Tout cela est pathétique, un mélange nocif de projections et de névrose. C'est pourtant bel et bien le profil de ma construction. Qui me hante encore quand je perds mes billes... L’absence d’école, pas d’études, pas l’école dans le schéma que nous lui connaissons, non. Ni même un autre. Je n’ai aucune idée de ce que devrait être l’école idéale. Je parle de l’école-fantasme, ou encore de l’école-fantôme. Ce qui est pour les uns une réussite et pour les autres un échec, un cauchemar ; ce qui est pour les uns une évidence et les autres un objectif durement conquis, au prix de lourds sacrifices ; ce qui est un souvenir impérissable pour les uns et pour les autres une revanche à prendre, parfois contre elle… Ce qui est un facteur de confiance en soi pour les uns et qui renvoie les autres chaque jour à leur manque de valeur, d’intérêt pour la société et pour eux-mêmes… Je veux parler de cette école-là.

Il m’a fallu découvrir Michel Foucault, vers trente ans, pour entendre en substance que « Les diplômes ne servent à rien, seulement à faire croire à ceux qui n’en ont pas qu’ils ont une importance. »

A 44 ans je sais que l’école est indispensable aux enfants et aux adultes qu’ils seront. Je sais aussi qu’elle n’est pas la garante d’une réussite sociale ni même d’un épanouissement personnel. Après avoir appris, il faut vivre. Et vivre c’est aussi considérer qu’on en sait assez pour s’élancer, courir, s'envoler en toute confiance.

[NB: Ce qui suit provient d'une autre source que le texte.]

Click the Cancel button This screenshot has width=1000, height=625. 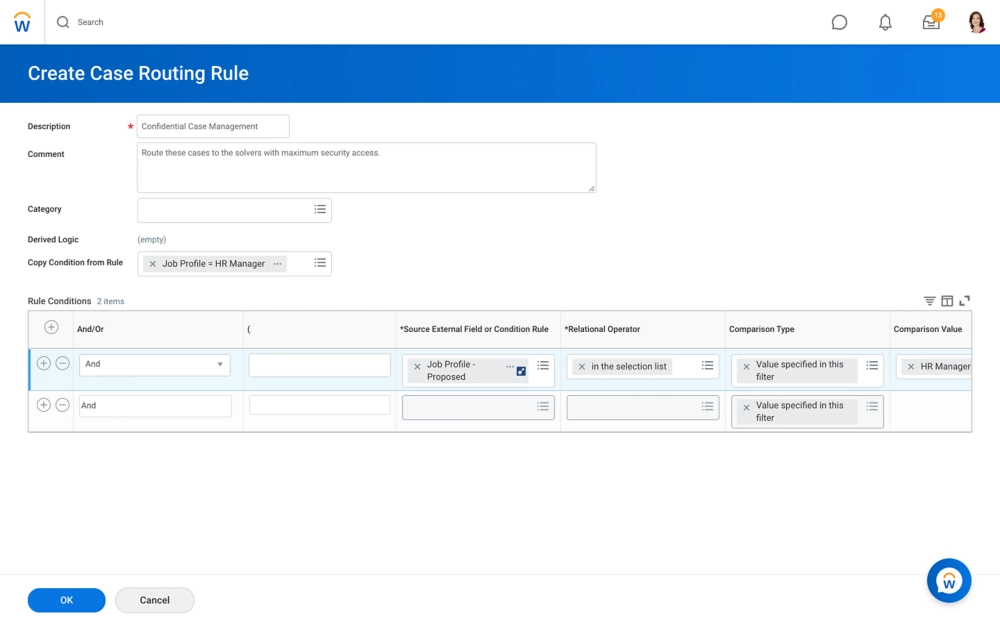pyautogui.click(x=154, y=600)
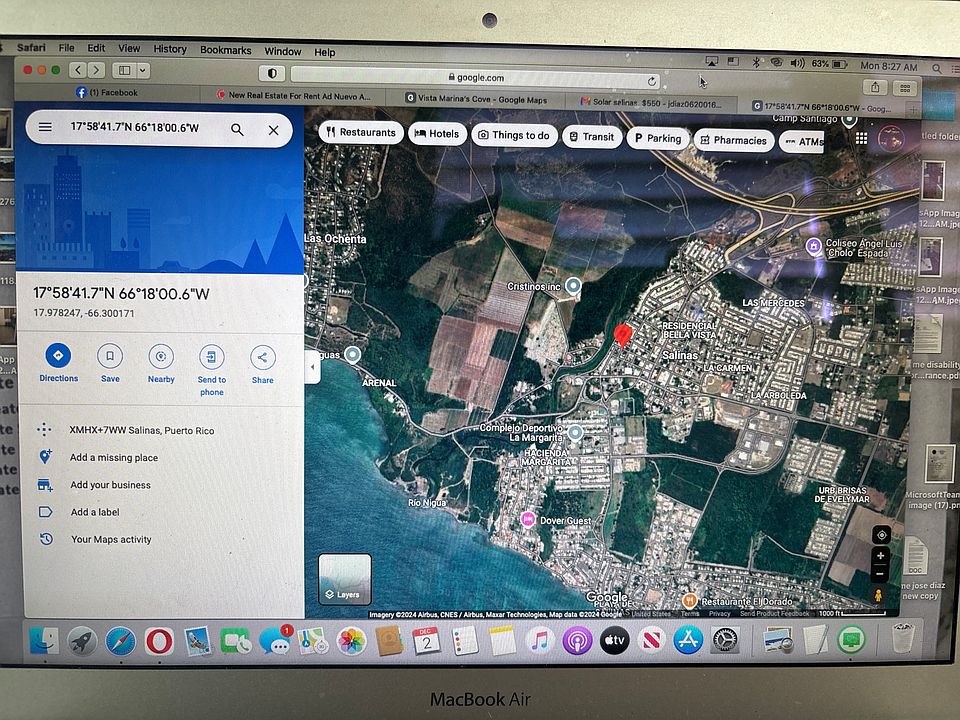This screenshot has height=720, width=960.
Task: Filter map by Pharmacies
Action: click(x=733, y=140)
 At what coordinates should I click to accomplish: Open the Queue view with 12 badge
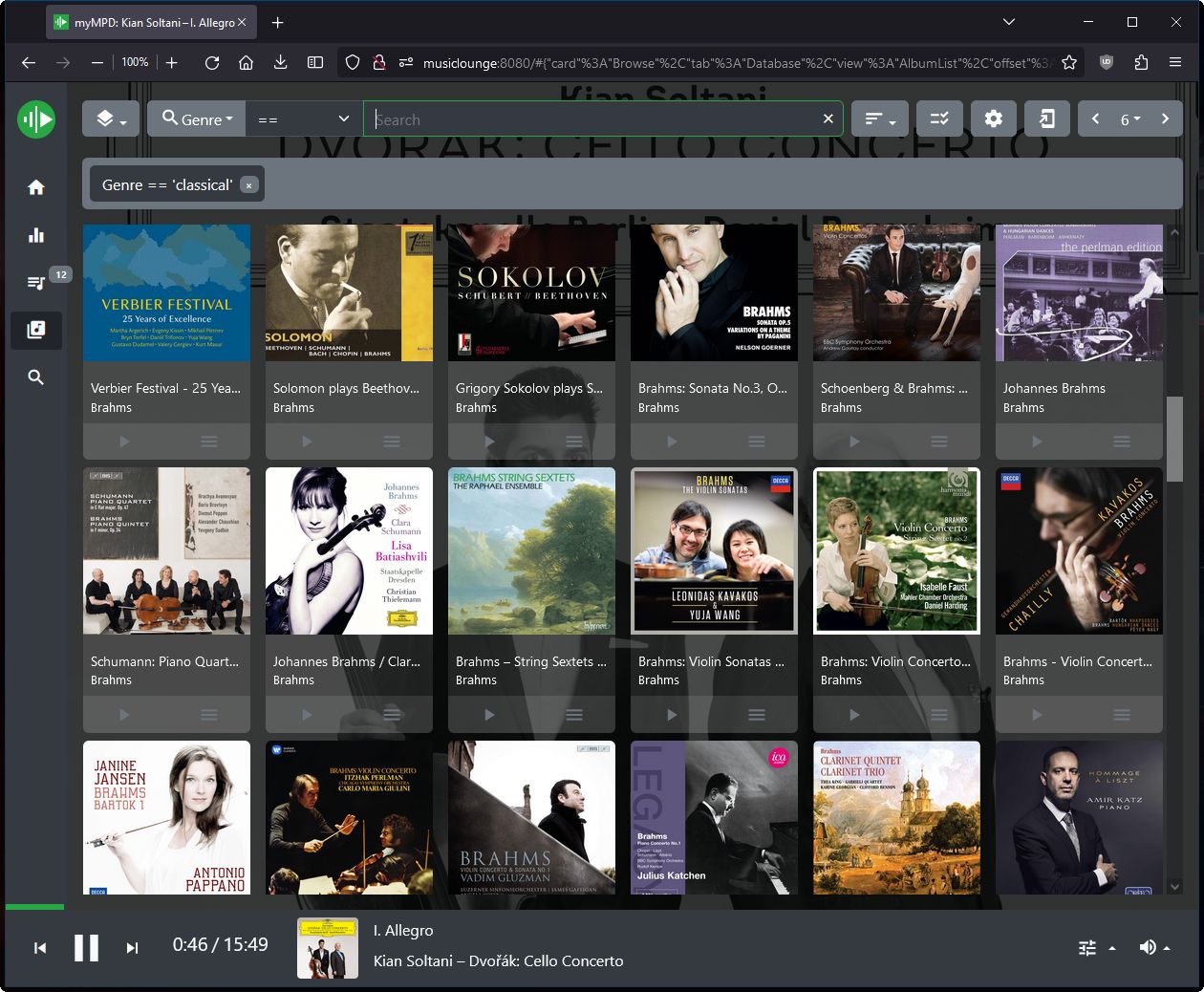pyautogui.click(x=36, y=282)
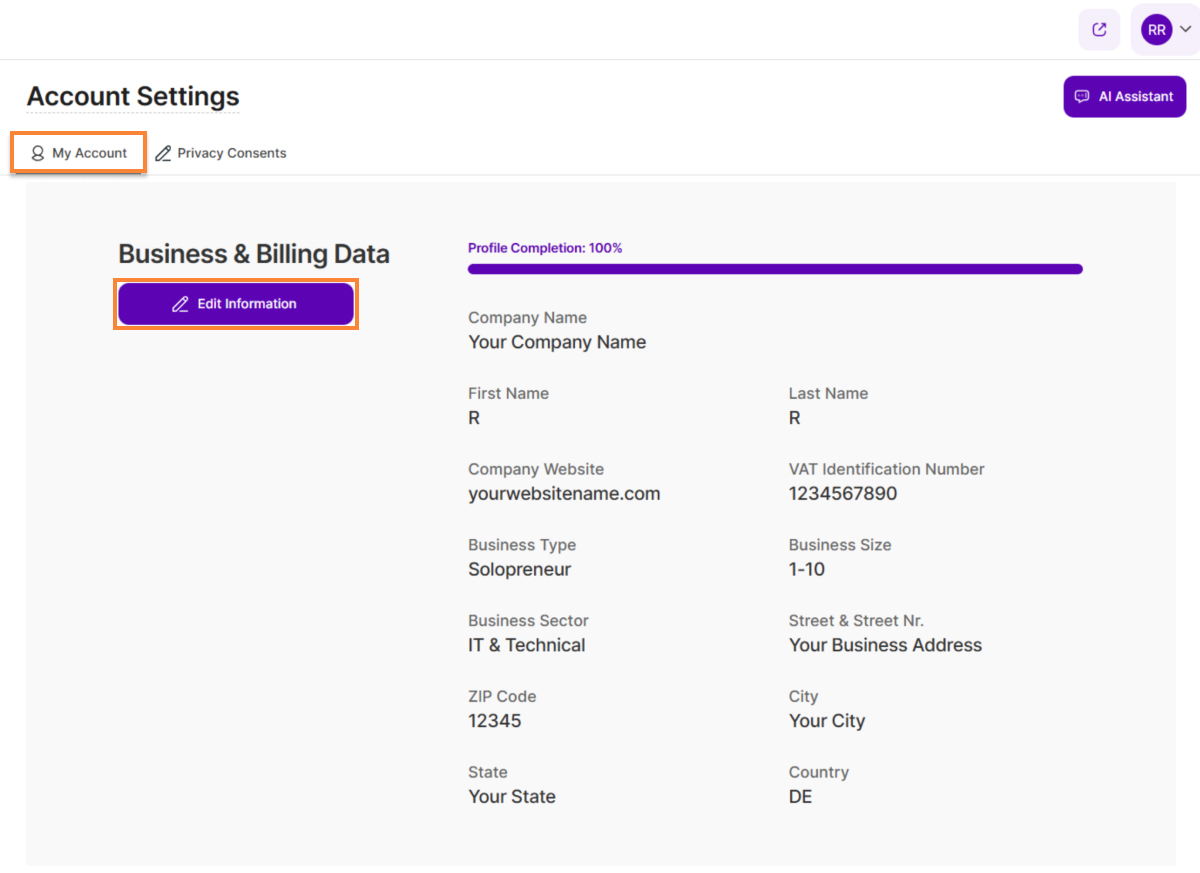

Au moment où j’écris ce billet, je tombe sur ce tweet d’Edwy Plenel qui reprend à sa sauce les vers des Bérurier noir. Ma tasse de café m’échappe.
- Mort aux cons ! - Merci à vous les travailleurs, merci à vous, pas aux patrons !
Bigre ! Les effets du confinement se font sentir ! Je me dis aussitôt qu'il va se faire massacrer sur Twitter. Ça ne rate pas, les commentaires défilent, un flot de vulgarité, de bêtise, de raccourcis, de trivialité, de mauvaise foi... Quelle déception.

Pourtant le côté punk d’Edwy Plenel pour le coup était inattendu, cela méritait des commentaires à la hauteur. Ma 21ème matinée de confinement s’annonçait bien. Ce tweet est infiniment plus adapté à la situation que les belles phrases des défenseurs des travailleurs et des patrons. Qui peut croire que Plenel met sur le même plan Jeff Bezos et l’épicier du coin ? Honnêtement.

Mais la mayonnaise prend, enfle et ça pogote à mort sur la plateforme. L’envie de renverser la table n’est pas propre aux mauvais élèves, je me réjouis que le confinement laisse échapper des cris, car après tout, que veut-on d’autre pour changer le monde ?

Edwy Plenel a déconfiné le Béru en lui, malgré ses 954,2 K d’adonnés, sachant qu’il ne pourrait pas revenir en arrière. Je dis bravo. Le coup du balcon m’échappe - les travailleurs hospitaliers détestent à raison les gens qui applaudissent au balcon et votent Macron le reste de l’année – mais j’imagine que le journaliste y aura vu un élan d’unité… On ne peut pas demander à un vers punk de faire dans le détail. L’essentiel est ce coup de latte du Gauche qui fait du bien.